[ 
https://issues.apache.org/jira/browse/SYSTEMML-2083?page=com.atlassian.jira.plugin.system.issuetabpanels:comment-tabpanel&focusedCommentId=16361878#comment-16361878
 ] 

Matthias Boehm edited comment on SYSTEMML-2083 at 2/13/18 6:27 AM:
-------------------------------------------------------------------

Great - thanks for your interest [~mpgovinda]. Below I try to give you a couple 
of pointers and a more concrete idea of the project. Additional details 
regarding the individual sub tasks will follow later and likely evolve over 
time. Note that we're happy to help out and guide you where needed. 

SystemML is an existing system for a broad range of machine learning 
algorithms. Users write their algorithms in an R- or Python-like syntax with 
abstract data types for scalars, matrix, and frames as well as operations such 
as linear algebra, element-wise operations, aggregations, indexing, and 
statistical functions. SystemML then automatically compiles these scripts into 
hybrid runtime plans of single-node and distributed operations on MapReduce or 
Spark according to data and cluster characteristics. For more details, please 
refer to our website (https://systemml.apache.org/) as well as our "SystemML on 
Spark" paper (http://www.vldb.org/pvldb/vol9/p1425-boehm.pdf).

In the past, we primarily focused on data- and task-parallel execution 
strategies (as described above) but in the last years we also added support for 
deep learning including an nn script library, various builtin functions for 
specific layers, as well as a native and GPU operations. 

This epic aims to extend these capabilities by execution strategies for 
parameter servers. We want to build alternative runtime backends as a 
foundation which would already enable users to easily select their preferred 
strategy for local or distributed execution. Later (not part of this project) 
we would like to futher extend this to the automatic selection of these 
strategies.

Specifically, this project aims to introduce a new builtin function, called 
{{paramserv}} that can be called at script level.
{code}
[model’] = paramserv(model, X, y, X_val, y_val, fun1,
   mode=ASYNC, freq=EPOCH, agg=..., epochs=100, batchsize=64, k=7, 
checkpointing=...)
{code}
where we pass an existing (e.g., for transfer learning) or otherwise 
initialized {{model}}, the training feature and label matrices {{X}}, {{y}}, 
the validation features and labels {{X_val}}, {{y_val}}, a batch update 
function specified in SystemML's R- or Python-like language, an update strategy 
{{mode}} along with its frequency {{freq}} (e.g., per batch or epoch), an 
aggregation function {{agg}}, the number of {{epochs}}, {{batchsize}}, degree 
of parallelism {{k}}, and a checkpointing strategy. 

The core of the project then deals with implementing the runtime for this 
builtin function in Java for both local, multi-threaded execution and 
distributed execution on top Spark.

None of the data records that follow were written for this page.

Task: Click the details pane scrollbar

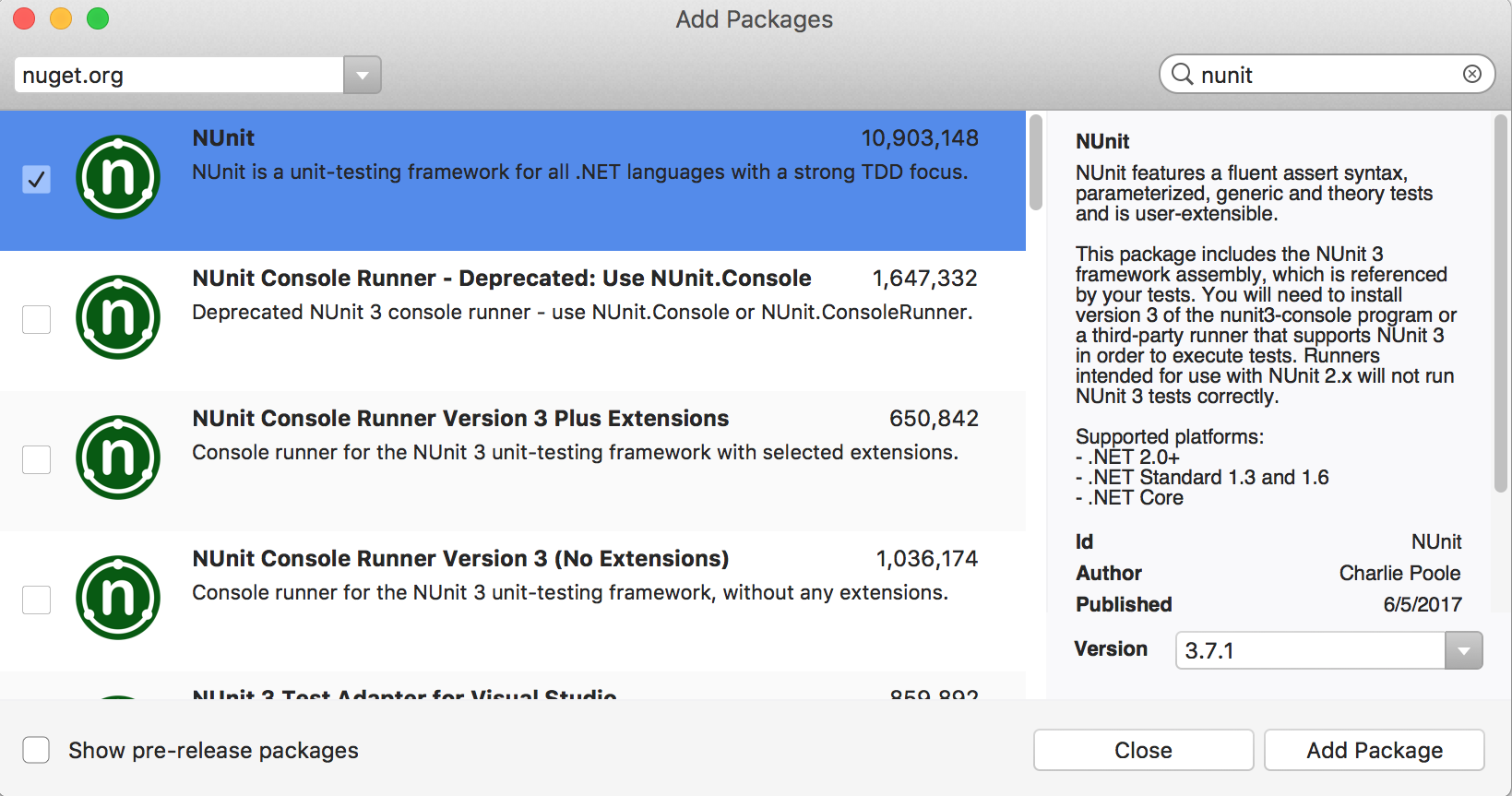Action: [x=1500, y=304]
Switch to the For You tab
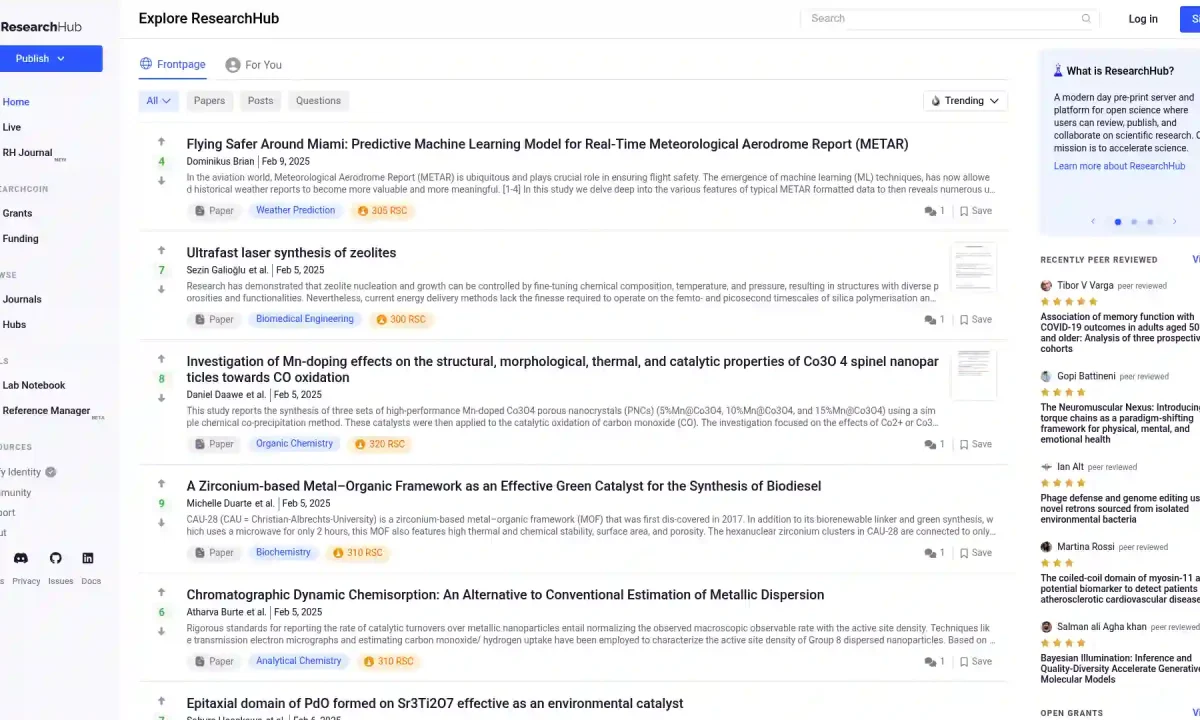Screen dimensions: 1200x720 [253, 64]
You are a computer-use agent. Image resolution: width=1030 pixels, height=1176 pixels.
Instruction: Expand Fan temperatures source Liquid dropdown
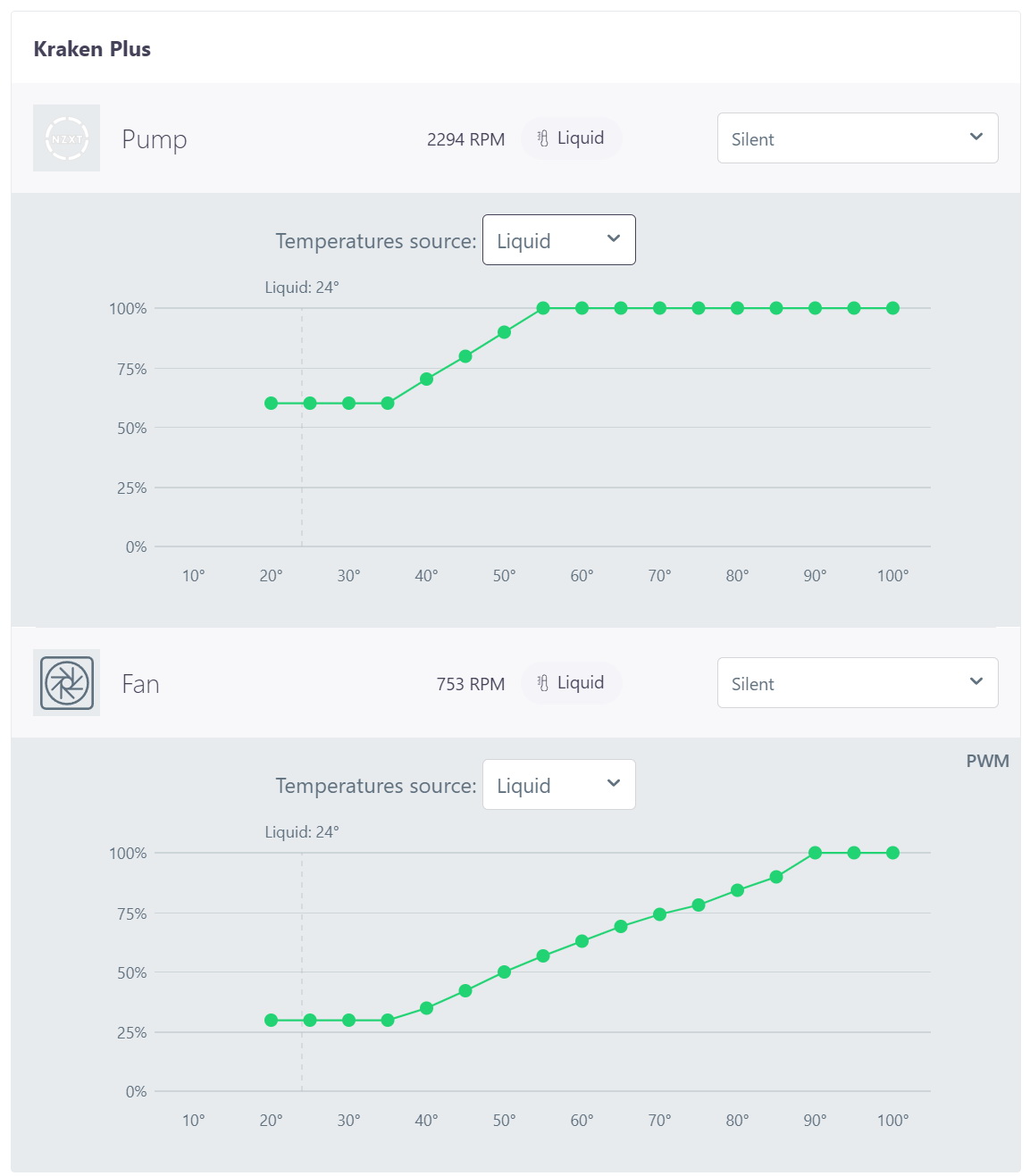(559, 785)
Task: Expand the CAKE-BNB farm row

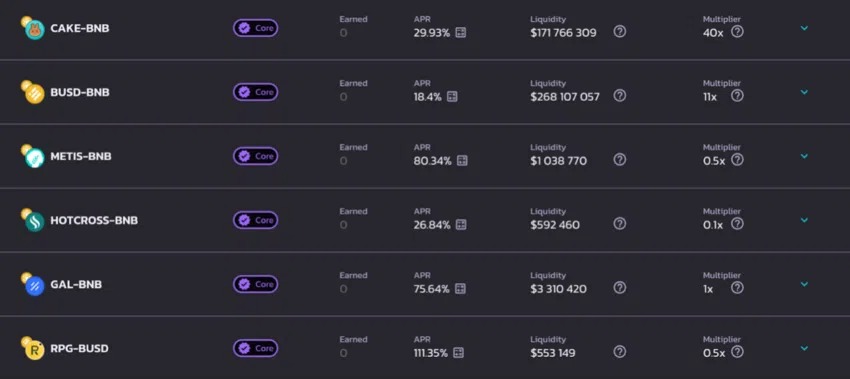Action: [x=804, y=28]
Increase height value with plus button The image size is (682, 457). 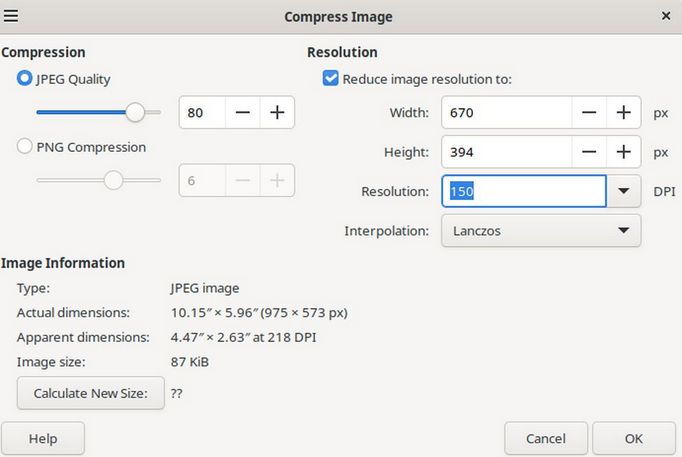point(623,152)

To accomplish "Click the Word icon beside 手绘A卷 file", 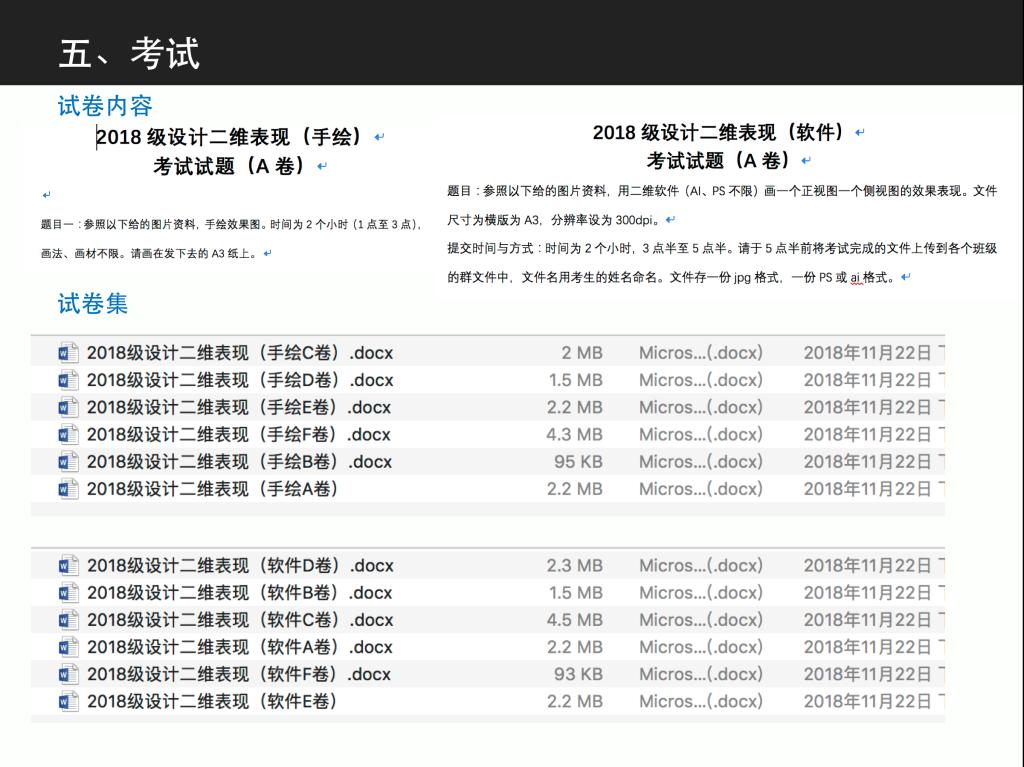I will coord(68,489).
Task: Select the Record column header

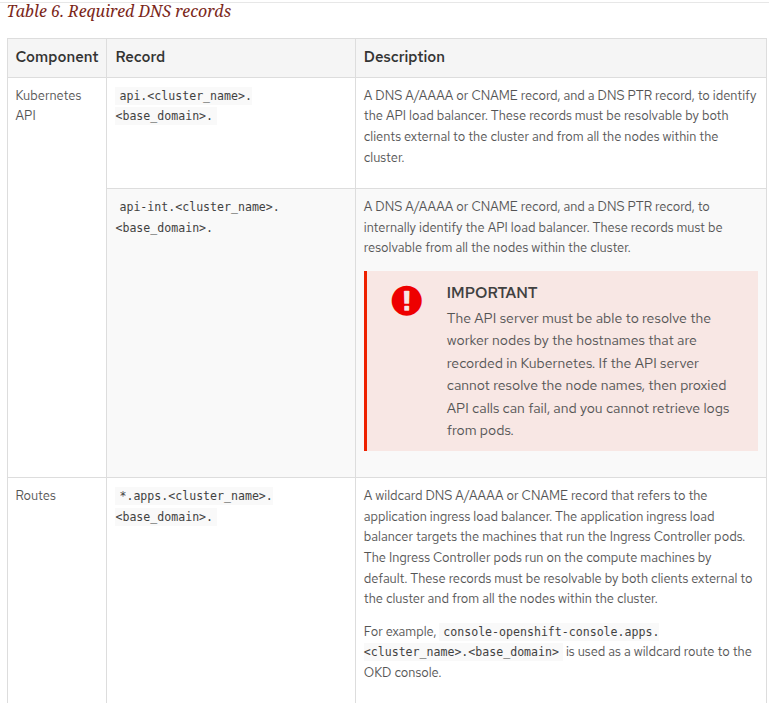Action: coord(140,57)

The advantage of building the distributed 
parameter servers on top of the data-parallel Spark framework is a seamless 
integration with the rest of SystemML (e.g., where the input feature matrix 
{{X}} can be a large RDD). Since the update and aggregation functions are 
expressed in SystemML's language, we can simply reuse the existing runtime 
(control flow, instructions, and matrix operations) and concentrate on building 
the alternative parameter update mechanisms.



was (Author: mboehm7):
Great - thanks for your interest [~mpgovinda]. Below I try to give you a couple 
of pointers and a more concrete idea of the project. Additional details 
regarding the individual sub tasks will follow later and likely evolve over 
time. Note that we're happy to help out and guide you where needed. 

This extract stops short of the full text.